Ele continuou no quarto, não tinha coragem de ir atrás dela, já a conhecia, sabia que ela precisaria de espaço e pressioná-la só aumentaria a sua fúria. Não a censurava. Até achava que a reacção d’Ela fora bastante branda. Ele tentou colocar-se no lugar d’Ela, e em nenhuma das hipóteses que conjecturara conseguiria ser tão brando. Dirigiu-se à casa de banho para passar o rosto por água. Não suportava olhar-se ao espelho. A ideia de ter traído aquela que tanto amava por uma simples relação carnal fazia-o sentir nojo de si próprio. Repudiava-se a si próprio por ter deixado toda a situação chegar àquele ponto, ponto esse onde perdera o controlo de tudo. E agora estava ali, só, sem se suportar a si mesmo. Foi até à sala, agarrou na garrafa de whisky que recebera de prenda no Natal que estava no bar da sala, e despejou uma generosa dose no copo. Bebeu tudo de uma só vez, e voltou a encher novamente, um copo a seguir ao outro, até deixar a garrafa vazia, perder o equilíbrio e ficar estendido no chão, tal era o estado de embriaguez.

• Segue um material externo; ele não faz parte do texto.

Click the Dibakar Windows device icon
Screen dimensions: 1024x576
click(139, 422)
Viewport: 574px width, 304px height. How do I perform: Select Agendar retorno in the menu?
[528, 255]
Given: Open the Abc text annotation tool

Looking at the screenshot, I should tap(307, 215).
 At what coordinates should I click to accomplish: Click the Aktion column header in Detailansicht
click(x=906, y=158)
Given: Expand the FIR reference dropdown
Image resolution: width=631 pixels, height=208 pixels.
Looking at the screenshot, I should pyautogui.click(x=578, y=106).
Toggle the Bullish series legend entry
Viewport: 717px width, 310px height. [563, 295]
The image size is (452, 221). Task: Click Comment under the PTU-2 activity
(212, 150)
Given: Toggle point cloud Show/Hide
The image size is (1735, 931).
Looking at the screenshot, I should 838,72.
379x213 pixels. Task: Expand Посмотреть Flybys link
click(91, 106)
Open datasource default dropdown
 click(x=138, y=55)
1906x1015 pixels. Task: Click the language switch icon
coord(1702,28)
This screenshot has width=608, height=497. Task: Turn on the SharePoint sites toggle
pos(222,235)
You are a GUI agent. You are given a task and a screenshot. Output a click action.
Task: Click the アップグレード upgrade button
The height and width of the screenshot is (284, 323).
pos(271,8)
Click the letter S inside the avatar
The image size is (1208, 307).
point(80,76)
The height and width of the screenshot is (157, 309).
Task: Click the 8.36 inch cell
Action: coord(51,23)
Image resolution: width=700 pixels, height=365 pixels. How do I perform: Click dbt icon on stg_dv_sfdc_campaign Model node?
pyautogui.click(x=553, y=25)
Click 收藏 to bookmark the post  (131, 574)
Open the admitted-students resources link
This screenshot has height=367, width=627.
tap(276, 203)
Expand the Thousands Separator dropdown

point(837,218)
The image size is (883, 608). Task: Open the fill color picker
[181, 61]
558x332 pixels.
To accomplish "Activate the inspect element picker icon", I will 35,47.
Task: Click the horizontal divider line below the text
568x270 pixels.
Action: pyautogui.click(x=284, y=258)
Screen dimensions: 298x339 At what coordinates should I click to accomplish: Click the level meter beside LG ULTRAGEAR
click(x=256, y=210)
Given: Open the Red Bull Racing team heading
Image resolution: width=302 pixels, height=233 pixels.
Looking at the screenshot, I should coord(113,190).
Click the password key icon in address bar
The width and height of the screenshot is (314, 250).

Ela conduzia o carro mal conseguindo ver o que se encontrava diante dos seus olhos, de tão molhados que estavam das lágrimas. O rebentar das ondas nas rochas sob aquela forte luz de luar era a única forma que sentia ser possível acalmá-la. Fez todo o caminho numa condução irregular porém conseguiu chegar sã e salva à falésia. Desde que se conhecera como gente que frequentava aquele lugar, em pequena com os seus pais, em adolescente com os namorados, e ultimamente, só. Aquele local funcionava como que um retiro espiritual. Quando o trabalho se tornava demasiado stressante ou a relação com ele tinha um momento menos bom, ia para lá, ver o Sol pôr-se lentamente lá ao fundo no horizonte, ou então ver o reflexo da lua brilhante num mar ondulado. Estacionou o carro, saiu e dirigiu-se à extremidade da falésia. Devia ter uma distância de não menos que uns quinze metros até ao mar. Fechou os olhos e abriu os braços. Respirou fundo, como se disso dependesse a sua vida. E ali ficou, perdendo a noção do tempo, do espaço, de tudo. Não sabia se tinham passados poucos minutos ou várias horas, mas sentiu-se leve por instantes ou horas, que não sabia precisar.